Task to carry out:
Pull out each line in the items below that contains the string "Viewport", copying the lines in full. Treat uppercase and lowercase as different.

=== Data provided ===

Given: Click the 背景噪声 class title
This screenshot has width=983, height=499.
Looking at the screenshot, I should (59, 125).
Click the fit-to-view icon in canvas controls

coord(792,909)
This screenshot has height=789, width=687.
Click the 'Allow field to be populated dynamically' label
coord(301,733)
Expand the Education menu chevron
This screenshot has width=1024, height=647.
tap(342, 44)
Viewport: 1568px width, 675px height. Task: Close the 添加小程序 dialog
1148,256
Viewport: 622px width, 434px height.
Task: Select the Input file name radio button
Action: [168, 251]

===

The completed task:
Viewport: 1568px width, 675px height. Task: Close the 添加小程序 dialog
Viewport: 622px width, 434px height.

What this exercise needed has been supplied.